Love it or hate it, Uber continues to hit the headlines. The revolutionary ride-hailing company has again lost its licence to operate in the Capital, but what impact will this have on the employment rights of its 45,000 drivers?
Alongside its battle with regulator Transport for London (TfL) to operate in the City, Uber is also at the centre of the leading case on employment status within the ‘gig’ economy.
Are individuals in these industries self-employed/contractors, and therefore entitled to no employment law relief? Or are they workers who should be afforded some level of protection? Or are they employees who should receive the full suite of employment rights?

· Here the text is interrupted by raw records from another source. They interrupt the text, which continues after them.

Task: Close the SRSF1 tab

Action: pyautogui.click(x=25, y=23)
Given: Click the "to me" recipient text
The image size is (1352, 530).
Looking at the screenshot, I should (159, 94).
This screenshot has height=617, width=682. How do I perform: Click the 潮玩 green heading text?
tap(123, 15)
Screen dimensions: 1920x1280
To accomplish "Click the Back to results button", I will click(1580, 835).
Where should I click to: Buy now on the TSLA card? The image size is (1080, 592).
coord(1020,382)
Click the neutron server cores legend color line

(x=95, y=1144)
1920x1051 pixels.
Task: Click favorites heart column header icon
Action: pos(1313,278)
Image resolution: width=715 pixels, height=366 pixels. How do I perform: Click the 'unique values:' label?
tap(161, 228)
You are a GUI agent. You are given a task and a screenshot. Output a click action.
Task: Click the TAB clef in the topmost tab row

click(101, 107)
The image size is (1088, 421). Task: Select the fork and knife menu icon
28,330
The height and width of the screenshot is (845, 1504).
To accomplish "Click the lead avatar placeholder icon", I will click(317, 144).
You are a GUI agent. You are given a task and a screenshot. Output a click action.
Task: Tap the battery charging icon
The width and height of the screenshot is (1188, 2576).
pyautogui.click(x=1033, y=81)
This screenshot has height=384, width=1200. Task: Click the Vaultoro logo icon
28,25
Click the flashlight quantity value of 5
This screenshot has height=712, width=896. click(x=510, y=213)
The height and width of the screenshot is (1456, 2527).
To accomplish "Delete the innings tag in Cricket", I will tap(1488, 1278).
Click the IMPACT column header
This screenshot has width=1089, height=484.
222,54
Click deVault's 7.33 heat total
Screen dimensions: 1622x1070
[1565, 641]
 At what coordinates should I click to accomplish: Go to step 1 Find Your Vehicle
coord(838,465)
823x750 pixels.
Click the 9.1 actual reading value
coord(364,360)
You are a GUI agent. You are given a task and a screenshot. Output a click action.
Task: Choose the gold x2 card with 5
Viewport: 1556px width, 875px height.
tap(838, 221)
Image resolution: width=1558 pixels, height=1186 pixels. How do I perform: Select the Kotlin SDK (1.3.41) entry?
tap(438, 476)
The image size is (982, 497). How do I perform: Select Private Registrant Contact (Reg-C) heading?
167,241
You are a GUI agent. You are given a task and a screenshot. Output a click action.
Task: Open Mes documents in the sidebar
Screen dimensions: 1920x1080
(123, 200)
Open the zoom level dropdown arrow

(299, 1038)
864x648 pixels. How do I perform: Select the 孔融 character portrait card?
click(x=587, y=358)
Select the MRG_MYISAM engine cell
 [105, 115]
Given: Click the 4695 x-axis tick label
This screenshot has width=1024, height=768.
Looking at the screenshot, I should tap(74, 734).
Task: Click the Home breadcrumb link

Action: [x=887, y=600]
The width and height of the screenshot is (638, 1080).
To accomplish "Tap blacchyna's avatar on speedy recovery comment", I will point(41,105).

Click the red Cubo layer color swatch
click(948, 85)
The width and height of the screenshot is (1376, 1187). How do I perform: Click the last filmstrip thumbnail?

In December 2018, the Court of Appeal ruled that Uber drivers are workers, and therefore entitled to certain rights including 5.6 weeks’ paid annual leave each year (pro-rata), a maximum 48-hour average working week, rest breaks, the national minimum wage (and the national living wage) and the protection of whistleblowing legislation.
It seemed a victory for the drivers at the time, but Uber was quick to launch an appeal to the Supreme Court, arguing its drivers are self-employed contractors. A hearing date is yet to be given.
Crucially however, as workers – which the Uber drivers shall remain pending the app’s appeal – the drivers have no rights to claim unfair dismissal, statutory redundancy pay, or statutory notice pay.
Thus, it is only now, following TfL’s decision not to renew Uber’s licence, that the full impact of the employment status case can be appreciated.
Without a licence to operate, Uber’s huge pool of drivers will lose their jobs with Uber not even be obliged to consult on redundancy.
The case highlights the vulnerability of those working in the gig economy, even if granted worker status. Is the trade-off between flexibility and freedom on the one hand and job security on the other, worth it?
In an effort to clarify and improve the legal position of gig economy workers, the government published its Good Work Report following the Taylor Review into modern working practices. It made a number of recommendations to improve the rights of such workers, but as yet, the proposals have yet to be adopted.
Uber has announced it will appeal the TfL decision. London is its biggest European market with 3.5m customers, while its shares tumbled 6% off the back of the news.
TfL found that Uber had failed to address a number of issues placing passenger safety at risk, and that the company was ‘not fit and proper at this time’. In particular, it raised concerns over the app’s change to systems that allowed unauthorised drivers to upload their photos to other drivers’ accounts.
The appeal means the company and its drivers will continue to operate in the meantime, and it moves the battle away from the (arguably) politically-driven TfL process, to the impartiality of the courts.
Ironically, the TfL appeal now supersedes the Supreme Court appeal in terms of importance to London Uber drivers: their employment status is suddenly irrelevant in the face of no job at all. But for the wider gig economy, the decision of the Supreme Court is eagerly awaited.
This article is for reference purposes only. It does not constitute legal advice and should not be relied upon as such. Specific legal advice about your specific circumstances should always be sought separately before taking or deciding not to take any action.